▶ _What to produce_
Lay out the lines from the line with "This screenshot has height=586, width=453." up to and including the line with "click(x=191, y=550)" as a two-column CSV with the columns "text" and "answer". Give one row per text and its answer, put each value in a single quoted field with line breaks turned into spaces, and leave out the pictures.

------ Provided entries

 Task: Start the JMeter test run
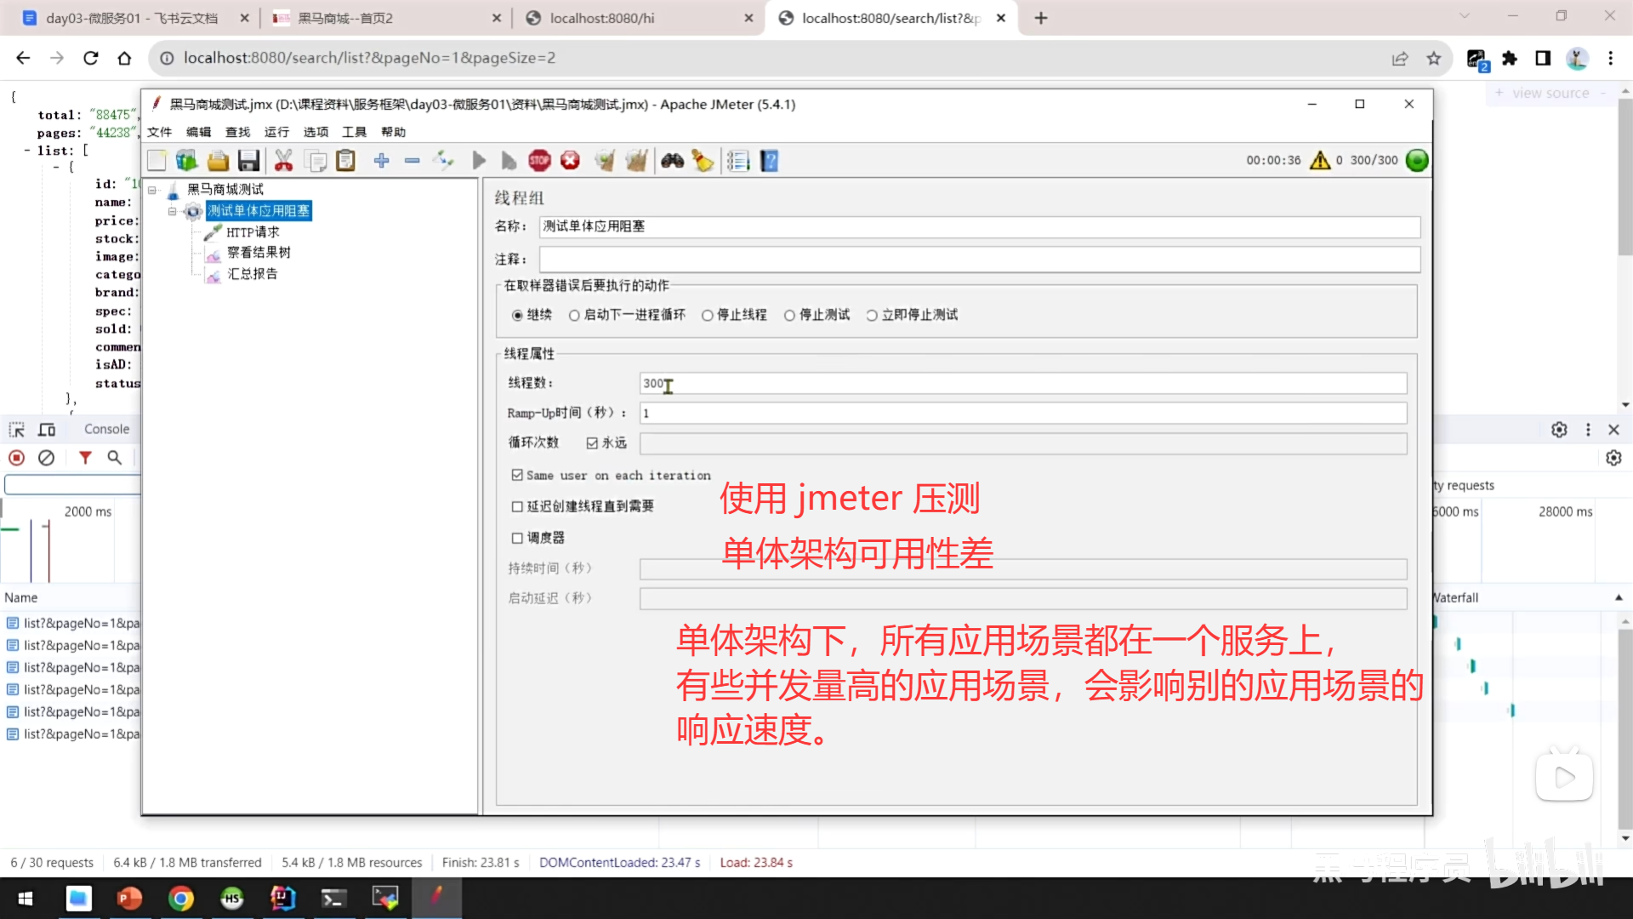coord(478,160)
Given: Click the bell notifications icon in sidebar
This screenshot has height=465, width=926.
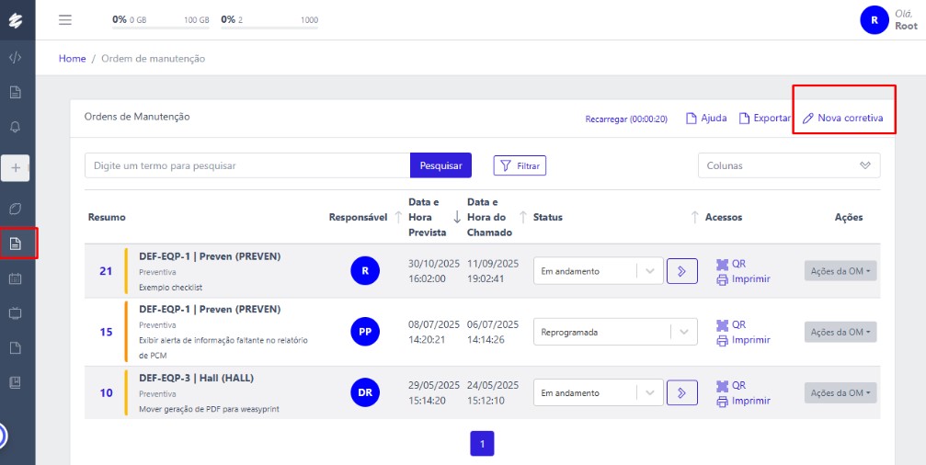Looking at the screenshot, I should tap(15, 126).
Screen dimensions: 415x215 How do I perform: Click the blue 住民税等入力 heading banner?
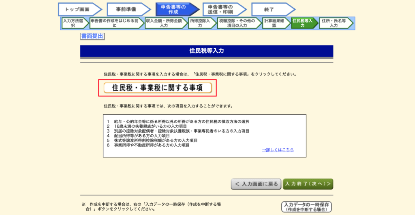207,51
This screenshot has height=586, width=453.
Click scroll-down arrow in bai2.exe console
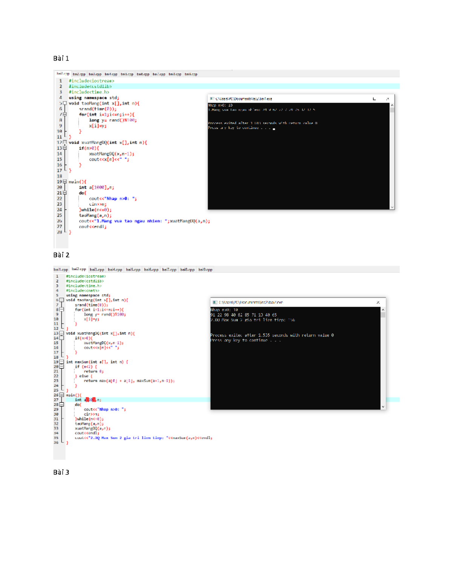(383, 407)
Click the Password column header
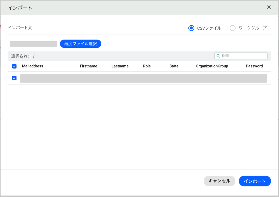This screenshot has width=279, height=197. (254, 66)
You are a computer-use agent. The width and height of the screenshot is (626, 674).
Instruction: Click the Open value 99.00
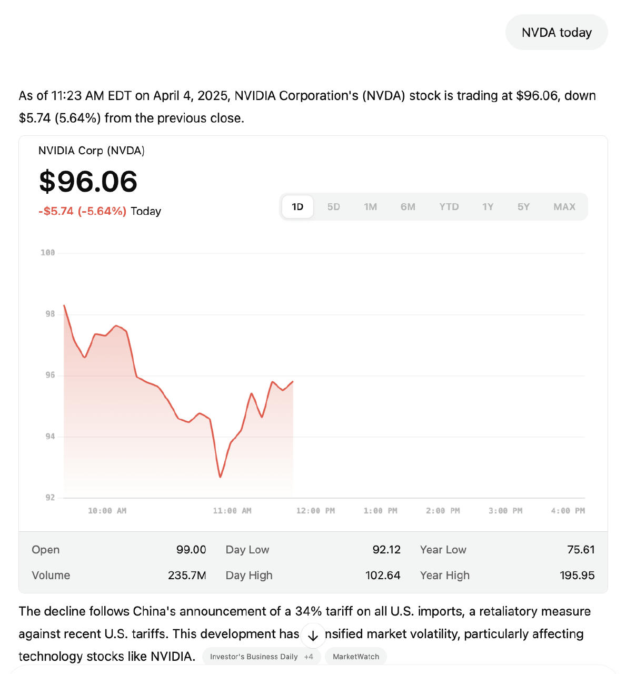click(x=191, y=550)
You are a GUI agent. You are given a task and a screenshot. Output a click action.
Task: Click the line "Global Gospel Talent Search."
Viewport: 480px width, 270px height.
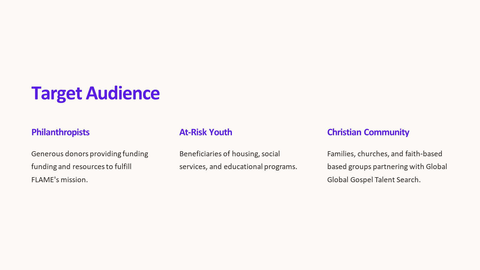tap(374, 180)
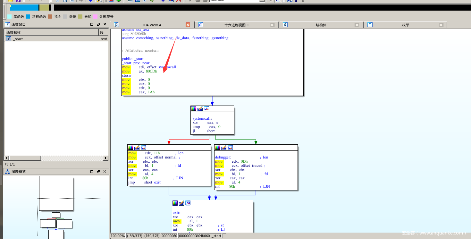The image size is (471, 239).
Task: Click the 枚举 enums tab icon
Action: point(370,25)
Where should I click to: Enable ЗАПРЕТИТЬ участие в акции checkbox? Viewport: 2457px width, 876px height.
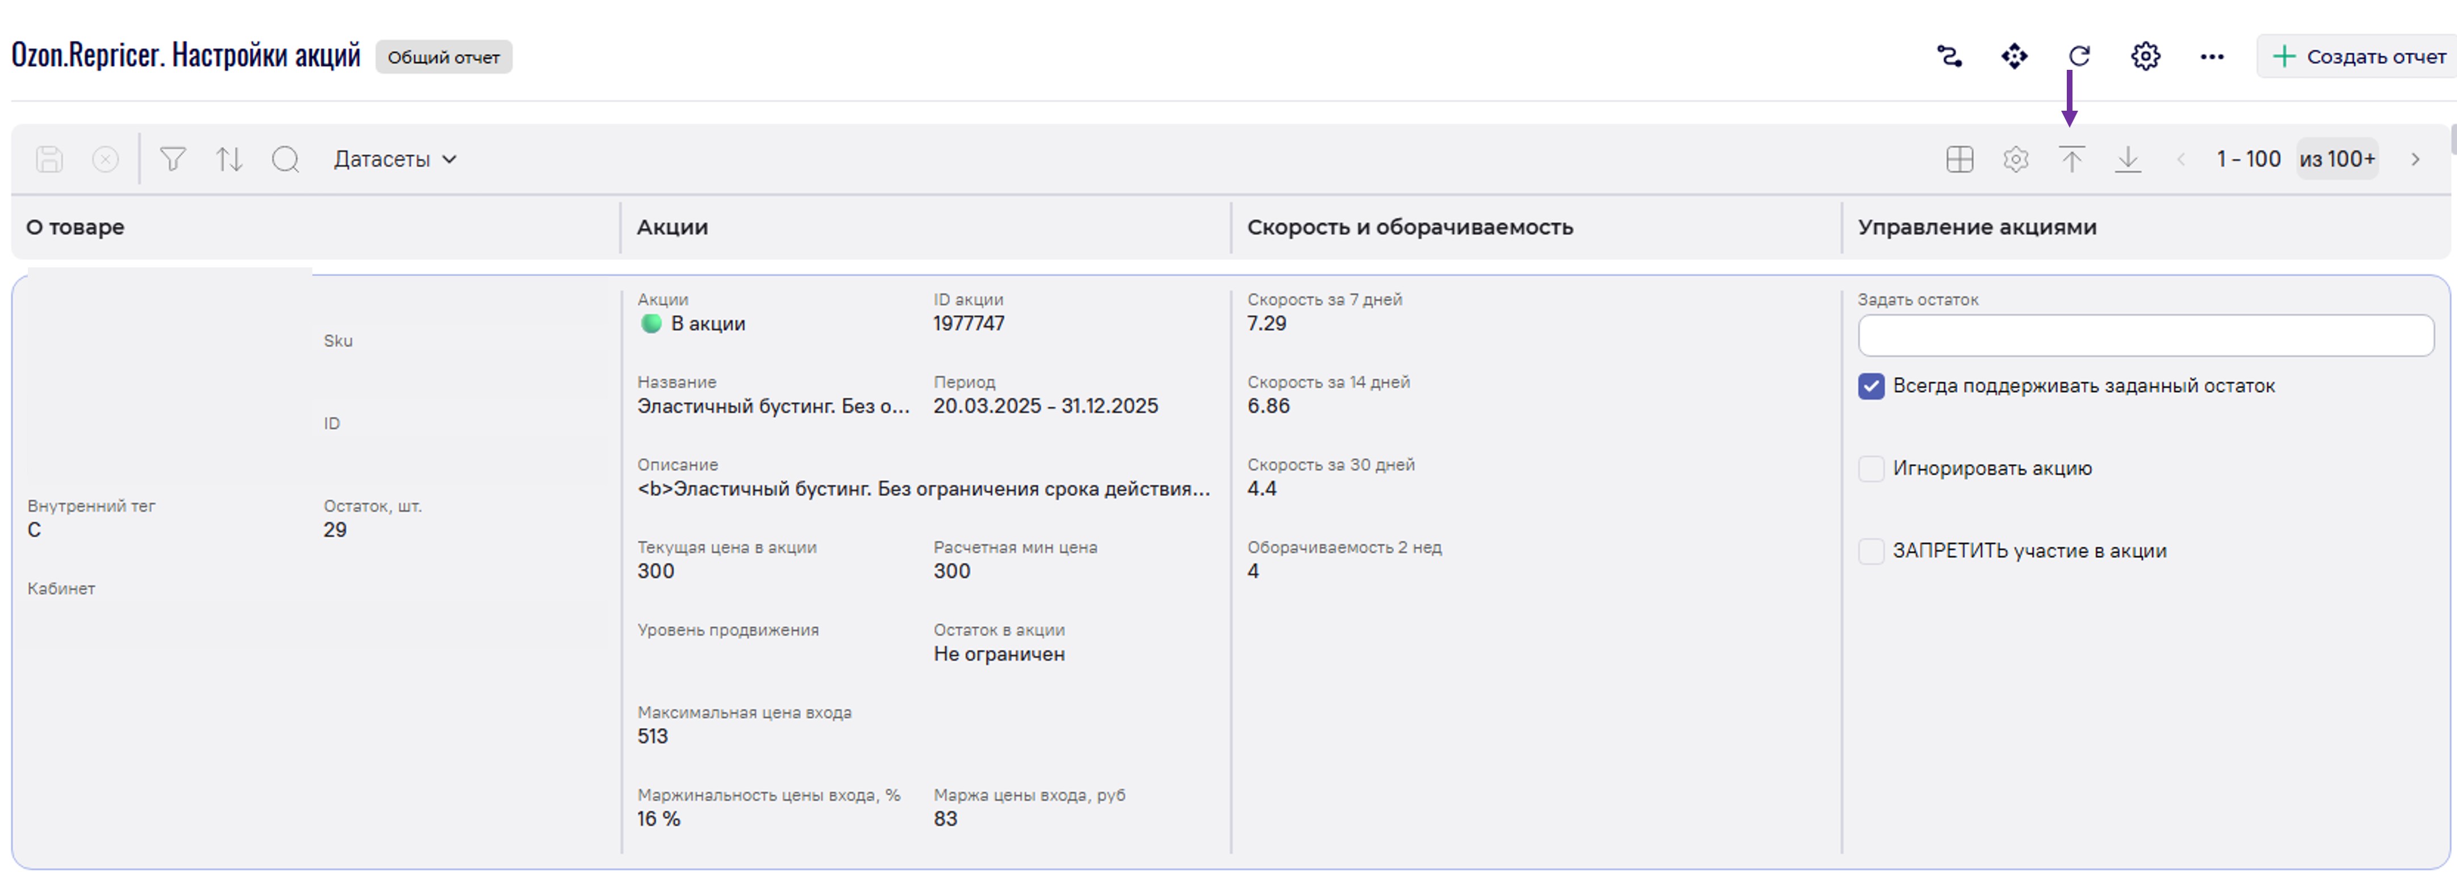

------------

▶ _Answer to the task_
text,answer
"This screenshot has height=586, width=453. Click scroll-down arrow in bai2.exe console","(383, 407)"
"Click the Password column header","This screenshot has width=279, height=197. (254, 66)"
"You are a computer-use agent. The width and height of the screenshot is (626, 674). Instruction: Click the Open value 99.00","click(x=191, y=550)"